A schema is a cluster of memories in the brain that represent an object or an idea. Your eyes merely take in colors, but it is your brain that recognizes colors of a particular shape, size and location and invokes meaning from them. Along with this meaning comes an enormous flood of information related to the particular subject. For instance, say you look at a car. You suddenly know that a car has four wheels and either two or four doors. It has a hood, windows, an engine and a gas tank. You can drive it, park it, lock it and get tickets. You know that you sit on the forward left side and push a brake and gas pedal. There’s a radio, a rear view mirror, a trunk, a jack and a seat belt. They come in different types like SUV’s or sedans and they come from different countries like Germany and Japan. They usually cost between $12,000 and $70,000 and often reveal social class. The list of things you instantly know and can readily recite is simply unfathomable.

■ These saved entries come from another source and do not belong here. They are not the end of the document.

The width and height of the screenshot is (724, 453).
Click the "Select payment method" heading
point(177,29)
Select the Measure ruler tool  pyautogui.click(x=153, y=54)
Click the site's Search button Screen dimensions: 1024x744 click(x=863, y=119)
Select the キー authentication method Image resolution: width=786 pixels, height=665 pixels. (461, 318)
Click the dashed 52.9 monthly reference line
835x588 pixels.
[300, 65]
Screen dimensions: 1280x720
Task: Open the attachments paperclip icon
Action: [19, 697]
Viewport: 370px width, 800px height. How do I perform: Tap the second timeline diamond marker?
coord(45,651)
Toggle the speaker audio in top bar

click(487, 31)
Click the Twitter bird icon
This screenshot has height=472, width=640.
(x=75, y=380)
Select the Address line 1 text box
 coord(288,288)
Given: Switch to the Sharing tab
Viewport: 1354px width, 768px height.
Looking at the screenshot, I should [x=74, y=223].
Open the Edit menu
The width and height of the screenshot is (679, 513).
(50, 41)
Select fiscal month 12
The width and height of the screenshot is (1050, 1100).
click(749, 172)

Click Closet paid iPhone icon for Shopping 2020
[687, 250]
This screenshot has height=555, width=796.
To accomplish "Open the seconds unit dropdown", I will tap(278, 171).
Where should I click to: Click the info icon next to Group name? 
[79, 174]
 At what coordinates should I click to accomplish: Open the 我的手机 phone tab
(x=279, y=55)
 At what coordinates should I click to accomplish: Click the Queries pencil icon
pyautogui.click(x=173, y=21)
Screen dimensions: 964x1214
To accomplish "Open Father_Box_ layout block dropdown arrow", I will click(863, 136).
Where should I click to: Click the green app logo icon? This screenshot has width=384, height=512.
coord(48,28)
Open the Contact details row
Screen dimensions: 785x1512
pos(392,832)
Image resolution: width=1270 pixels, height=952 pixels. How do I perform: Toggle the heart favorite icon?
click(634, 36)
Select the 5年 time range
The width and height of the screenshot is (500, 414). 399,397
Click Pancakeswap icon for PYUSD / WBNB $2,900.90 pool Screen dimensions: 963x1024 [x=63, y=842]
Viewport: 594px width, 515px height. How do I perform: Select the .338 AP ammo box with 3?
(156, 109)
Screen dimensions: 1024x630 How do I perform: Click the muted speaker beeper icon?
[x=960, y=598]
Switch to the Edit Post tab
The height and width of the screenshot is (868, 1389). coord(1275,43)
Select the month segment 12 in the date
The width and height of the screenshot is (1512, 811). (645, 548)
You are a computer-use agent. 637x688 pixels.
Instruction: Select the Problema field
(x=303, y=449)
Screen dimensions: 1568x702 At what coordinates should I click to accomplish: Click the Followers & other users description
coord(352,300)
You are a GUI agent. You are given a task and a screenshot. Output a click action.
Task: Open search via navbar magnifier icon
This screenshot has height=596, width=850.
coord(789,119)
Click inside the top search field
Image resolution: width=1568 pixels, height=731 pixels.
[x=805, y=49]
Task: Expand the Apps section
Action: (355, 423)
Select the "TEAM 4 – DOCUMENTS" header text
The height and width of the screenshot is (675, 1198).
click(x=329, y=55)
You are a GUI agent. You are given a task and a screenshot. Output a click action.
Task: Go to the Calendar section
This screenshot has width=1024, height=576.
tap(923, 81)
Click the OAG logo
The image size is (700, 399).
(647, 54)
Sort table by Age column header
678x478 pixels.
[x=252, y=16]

Now, along with the schema and it’s related information comes the schemata of the related information. You look at the car, but may also think about a road and everything a road is. You may think about gasoline and everything it is or you may think about the money to buy a car and everything it is. Like dominoes, information chains are triggered in your mind to lead you to the most useful information. The rest of brain and the experiences it holds may affect what you think about and the path or your stream of consciousness. A lawyer may look at a car and think mainly about traffic law while a scientist may think about the combustion process.

In college, I theorized that “one track mindedness” was the results of a particular schema growing to such a large size that nearly all objects and subjects triggered it. My example was my freshman year roommate who wouldn’t stop talking about being Jewish. Everything, and I mean everything, brought up in conversation with him somehow came back to being Jewish.

I think my theory still holds up, but I now would like to add the term “cancerous” to these overgrown schemata. Reading through random people’s blogs, I came upon a great number of people who couldn’t stop talking about a subject. Most notably, many people can’t shut the hell up about God. Taking a shit must somehow involve him for these people. I know it may sound strange, but there’s more to life than God. Additionally, a massive amount of partisan blogs exists where individuals take very strong stances on issues they know little about. They accept information that supports their belief and reject anything that does not support it. Apparently the schema of “conservatives are good” or “liberals are good” is so great that it influences all other information. These individuals have gotten to the point where a schema is so dominating that their brain cannot function properly and people snicker at them for having “J.C. on the tip of their tongue” or being a political freak.

Is there chemo for these cancerous schemata? I’m not sure. I suppose people can get tired of subjects once there is no more new information to collect. Additionally, a new schema could grow to rival the dominating one as well. Still, I know all sorts of people who continue to discuss the same old subjects for a lifetime (or at least as long as I’ve known them).

Then again, perhaps these huge schemata allow people to become dedicated to a subject. Is that why I’m a dilettante?

1 Comments:

  • Some would say that you have an obsession with social class. Not I, but some would say this!